2. Massive osteolysis is purely lytic resorption of large segments of bone.

 

3. Radiographic findings for Gaucher disease include Erlenmeyer flask deformity (widened metaphyses).

 

4. Gaucher disease is caused by a deficiency of the enzyme glucocerebrosidase (acid β-glucosidase, lysosomal enzyme); treatment consists of enzyme replacement.

 

5. Imaging findings for stress fractures—radiographs: periosteal new bone formation; T1-weighted MRI: normal marrow except for low signal linear areas; T2-weighted MRI: high signal in the medullary cavity and on the periosteal surface.

 

6. Neuropathic arthropathy—remember the common locations by disease state: syringomyelia—shoulder and elbow; syphilis—knee; and diabetes—foot and ankle.

 

7. Radiographic findings for neuropathic arthropathy include fragmentation, subluxation, and dissolution of the joint.

 

8. Hemophilic arthropathy—remember the factor deficiencies (hemophilia A—factor VIII, hemophilia B—factor IX), and remember the key radiographic findings (knee—squaring of the inferior patellar pole and femoral condyles).



Bibliography

McCarthy EF, Frassica FJ: Genetic diseases of bones and joints, in Pathology of Bone and Joint Disorders. Philadelphia, PA, Saunders, 1998, pp 54-55.

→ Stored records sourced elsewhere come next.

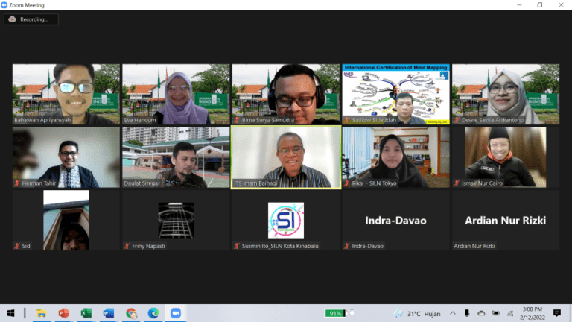Open Word from the taskbar
Screen dimensions: 572x322
pyautogui.click(x=109, y=313)
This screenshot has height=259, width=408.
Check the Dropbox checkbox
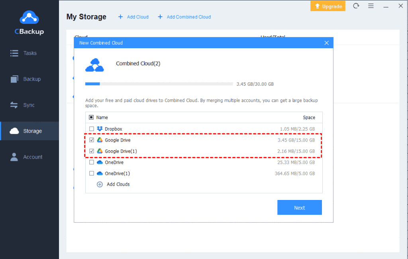tap(92, 129)
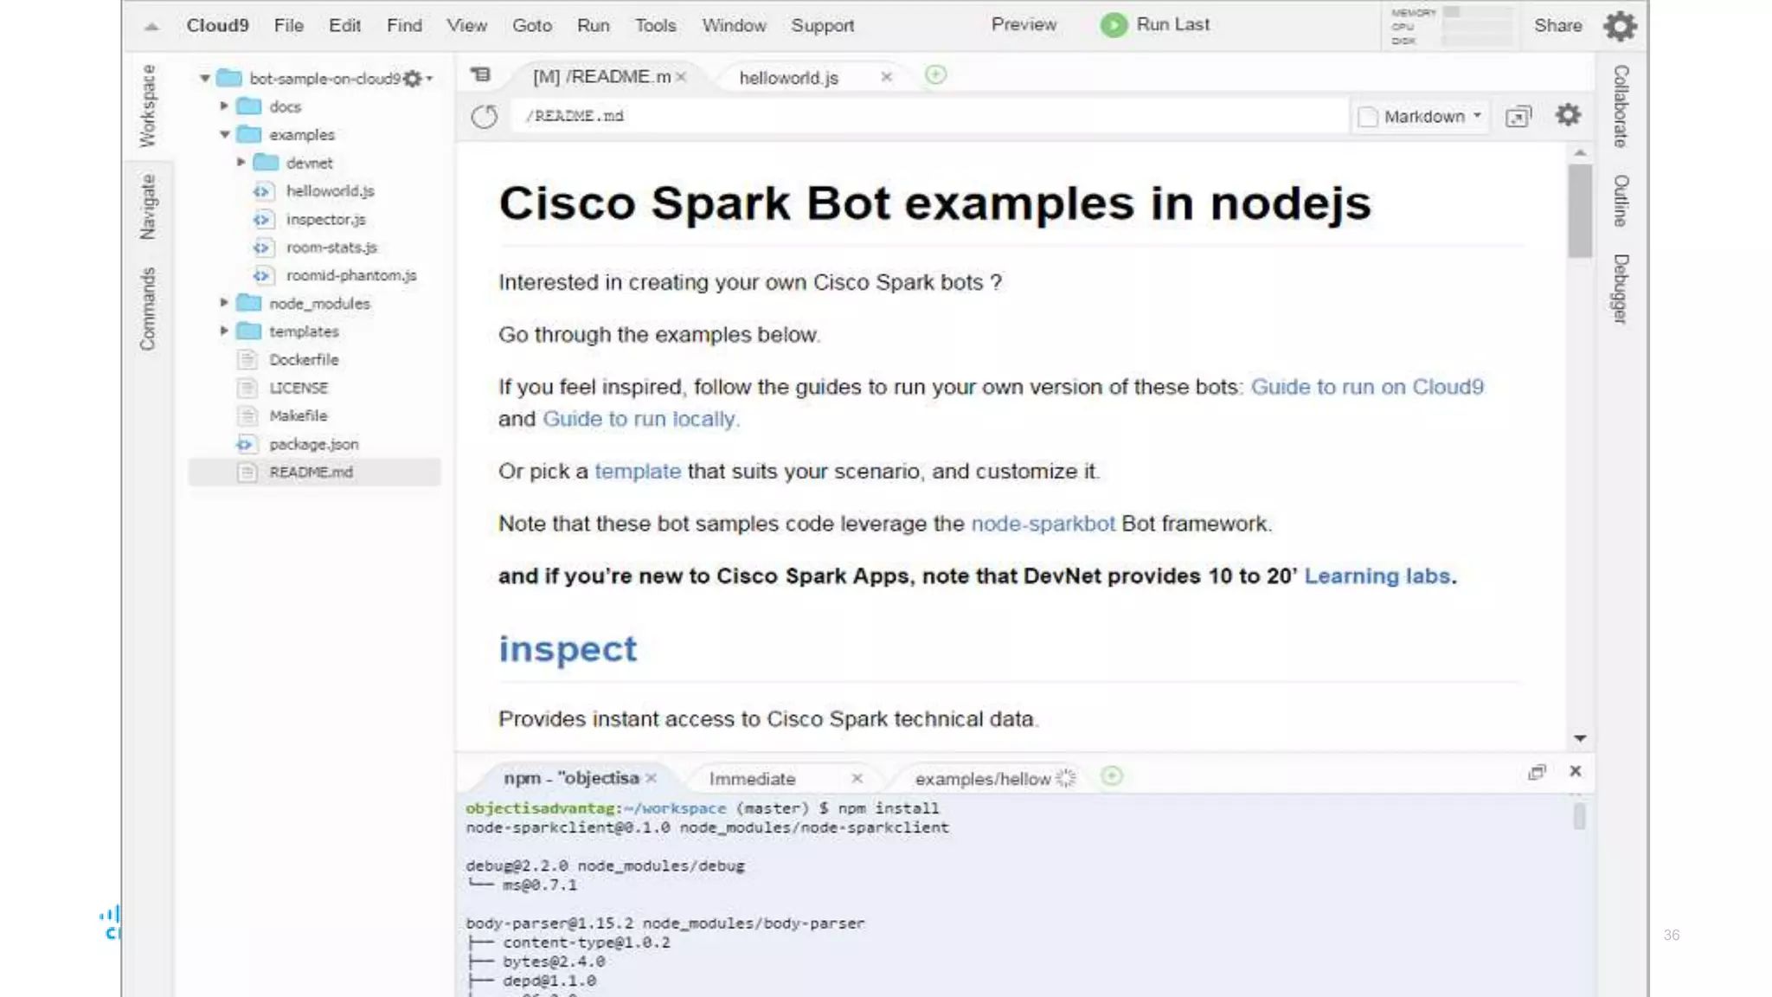Image resolution: width=1772 pixels, height=997 pixels.
Task: Toggle the Markdown preview checkbox
Action: tap(1368, 117)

Resnick D: Neuropathic osteoarthropathy, in Diagnosis of Bone and Joint Disorders, ed 3. Philadelphia, PA, Saunders, 1995, pp 3413-3442.

Resnick D, Niwayama G: Enostosis, hyperostosis, and periostitis, in Diagnosis of Bone and Joint Disorders, ed 3. Philadelphia, PA, Saunders, 1995, pp 4410-4416.

Resnick D, Niwayama G: Osteolysis and chondrolysis, in Diagnosis of Bone and Joint Disorders, ed 3. Philadelphia, PA, Saunders, 1995, pp 4475-4476.

Siris ES, Roodman GD: Paget's disease of bone, in Primer on the Metabolic Bone Diseases and Disorders of Mineral Metabolism, ed 6. Washington, DC, American Society for Bone and Mineral Metabolism, 2006, pp 320-329.

Vigorita VJ: Osteonecrosis, Gaucher's disease, in Orthopaedic Pathology. Philadelphia, PA, Lippincott Williams & Wilkins, 1999, pp 503-505.